━━ Data provided ━━

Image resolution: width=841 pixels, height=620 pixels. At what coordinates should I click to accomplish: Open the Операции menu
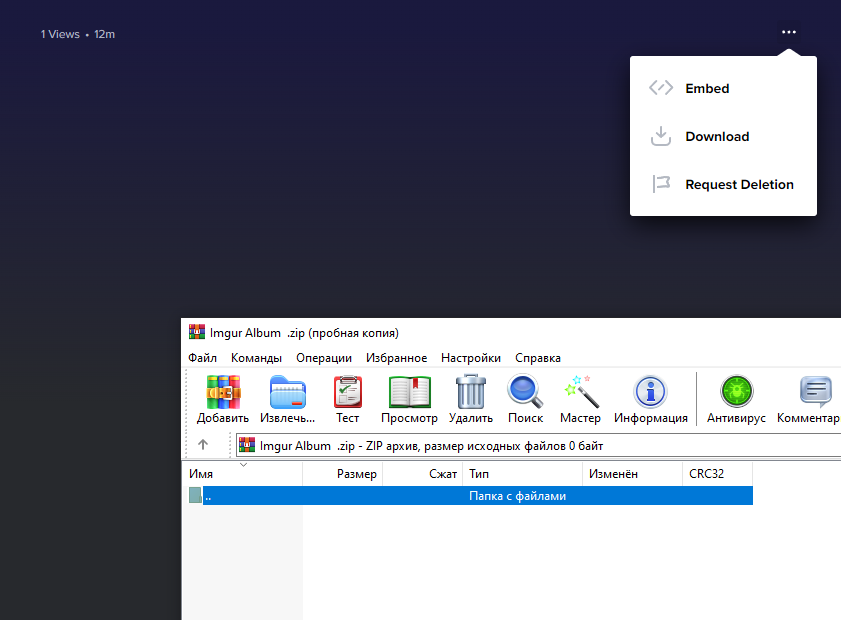(x=324, y=358)
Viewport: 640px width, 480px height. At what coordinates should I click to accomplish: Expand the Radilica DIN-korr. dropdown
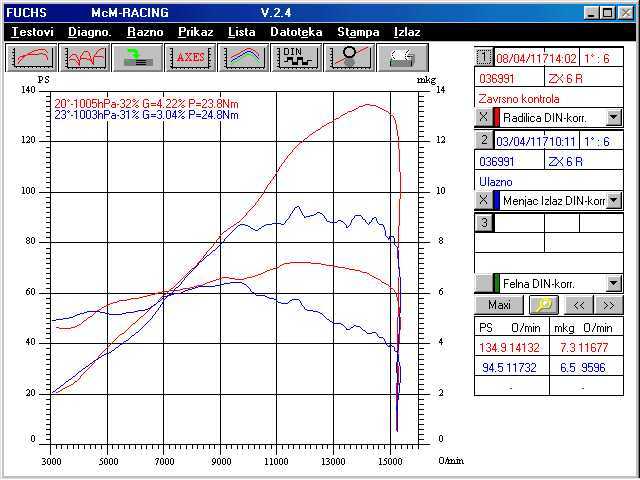tap(614, 118)
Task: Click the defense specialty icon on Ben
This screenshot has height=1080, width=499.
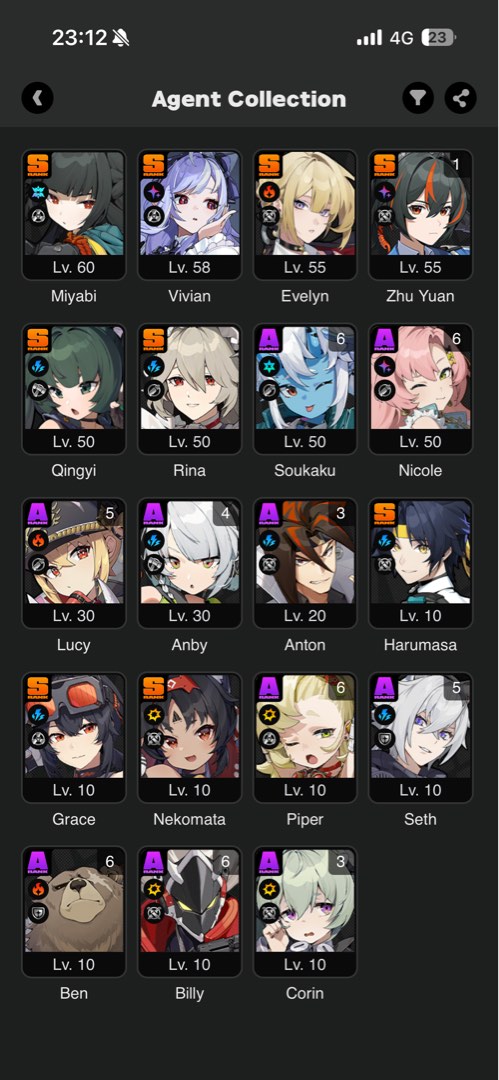Action: point(38,913)
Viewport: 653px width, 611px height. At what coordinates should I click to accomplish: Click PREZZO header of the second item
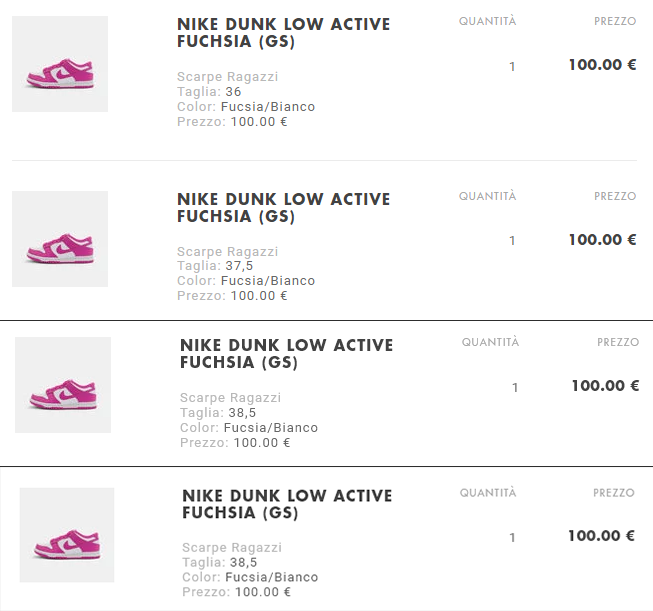coord(615,196)
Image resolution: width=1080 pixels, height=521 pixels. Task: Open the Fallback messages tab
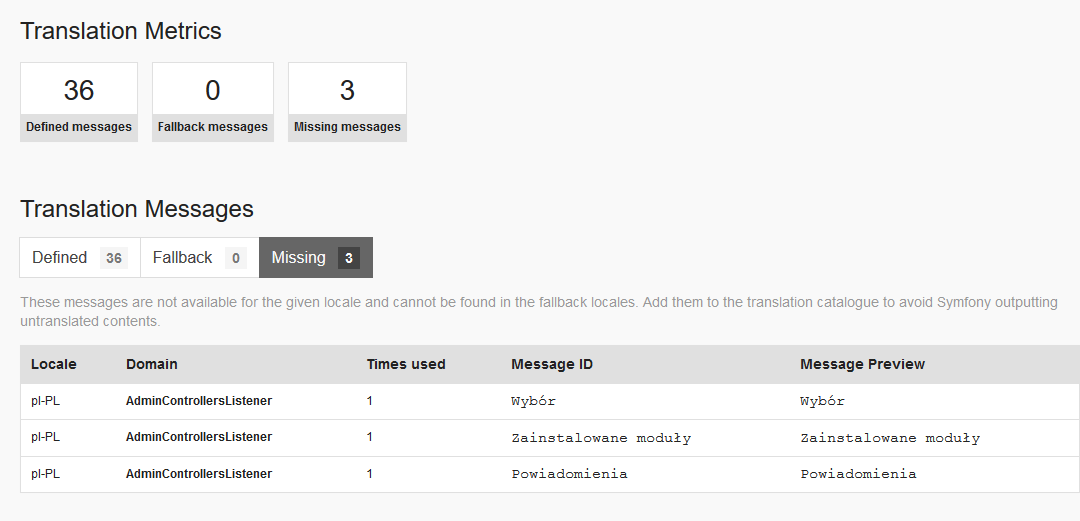pyautogui.click(x=183, y=258)
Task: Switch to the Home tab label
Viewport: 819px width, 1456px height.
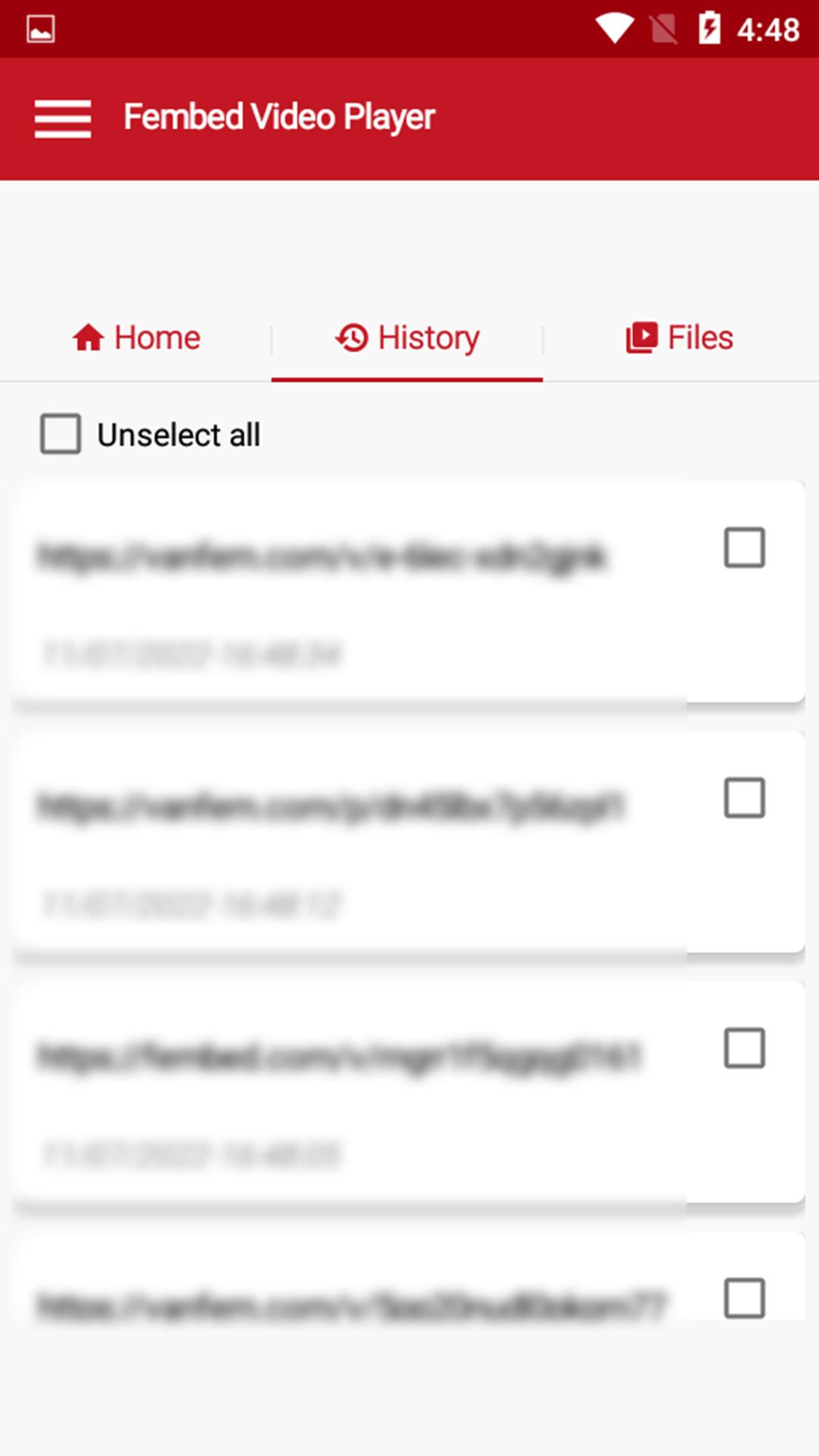Action: (157, 337)
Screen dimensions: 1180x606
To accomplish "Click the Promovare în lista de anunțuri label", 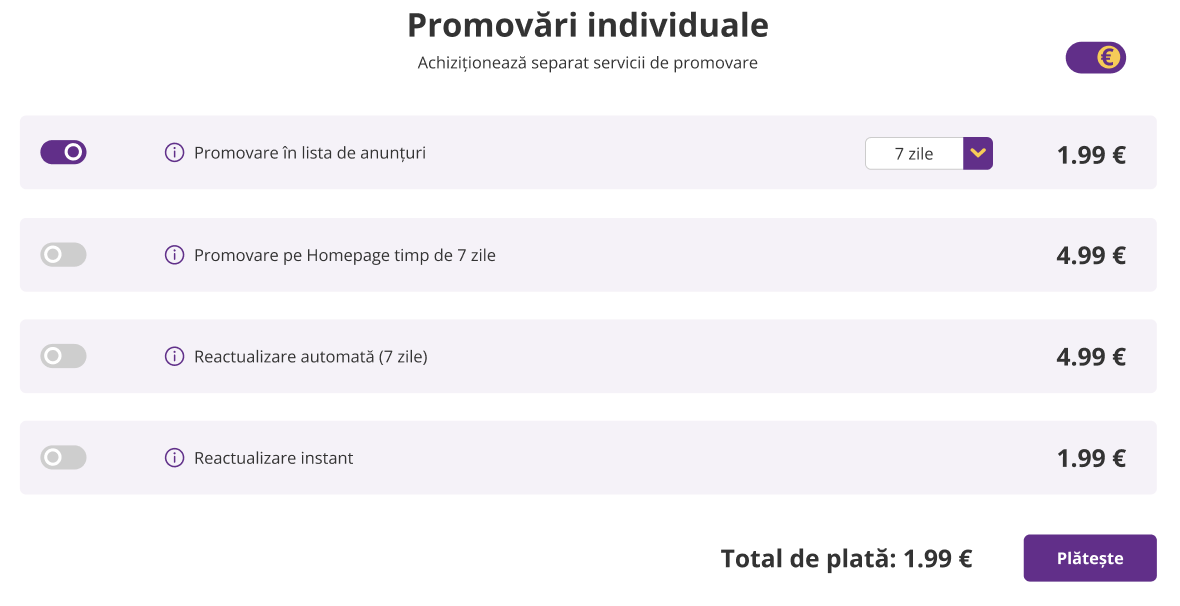I will click(x=310, y=153).
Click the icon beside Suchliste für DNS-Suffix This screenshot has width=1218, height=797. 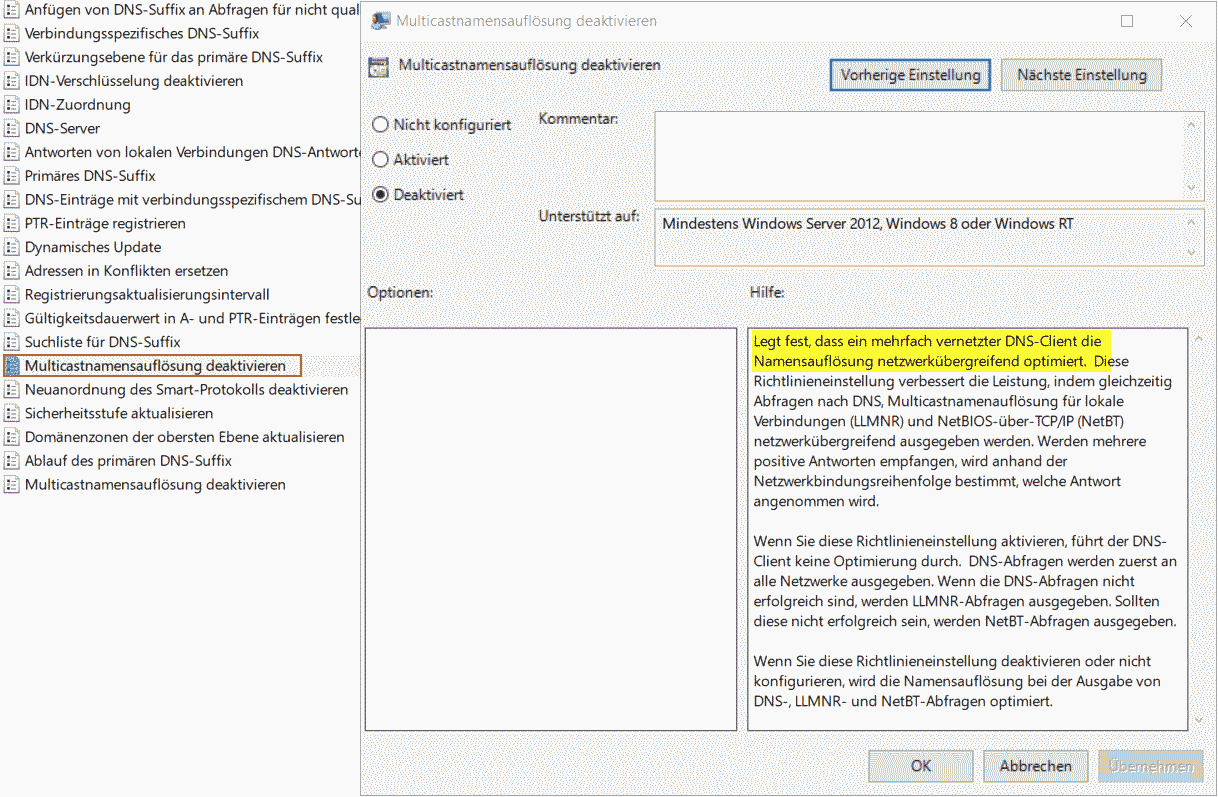12,342
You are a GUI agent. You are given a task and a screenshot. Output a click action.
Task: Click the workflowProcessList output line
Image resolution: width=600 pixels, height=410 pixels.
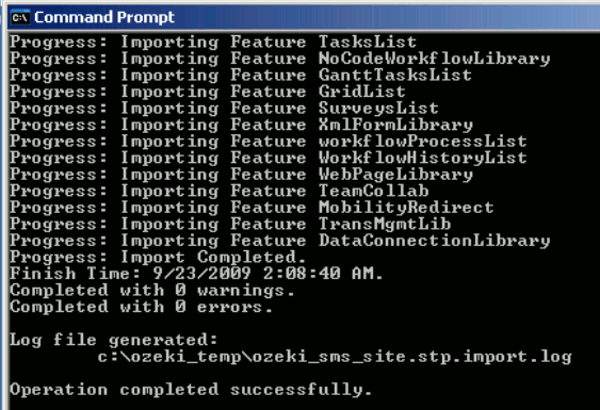coord(268,141)
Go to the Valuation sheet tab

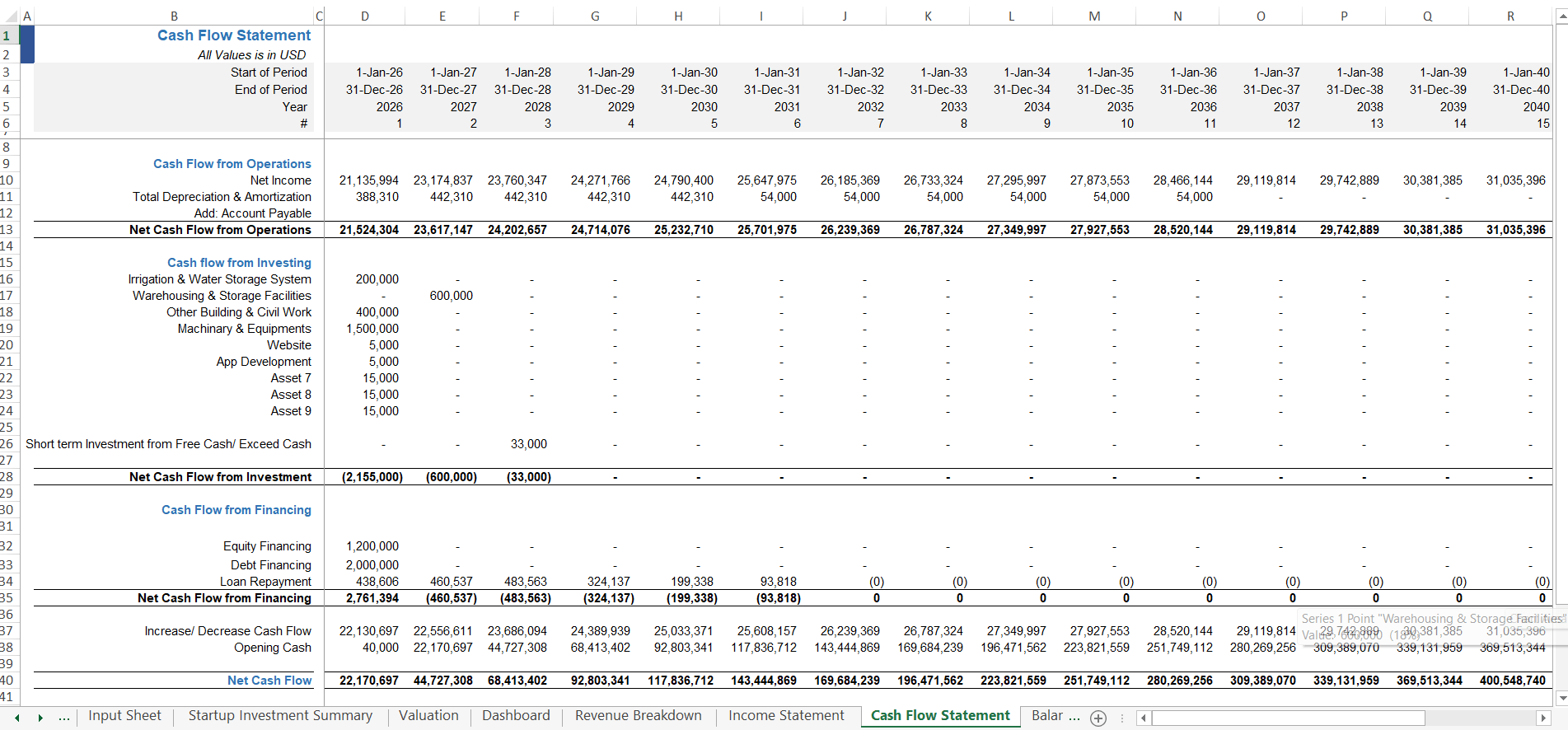[x=428, y=716]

━━━

Your task is to transcribe exactly the lines from the one containing "You are a GUI" through the final line of the entries above, pictures excluded.

You are a GUI agent. You are given a task and a screenshot. Output a click action.
Task: Click the workflowProcessList output line
Image resolution: width=600 pixels, height=410 pixels.
coord(268,141)
Go to the Valuation sheet tab

[x=428, y=716]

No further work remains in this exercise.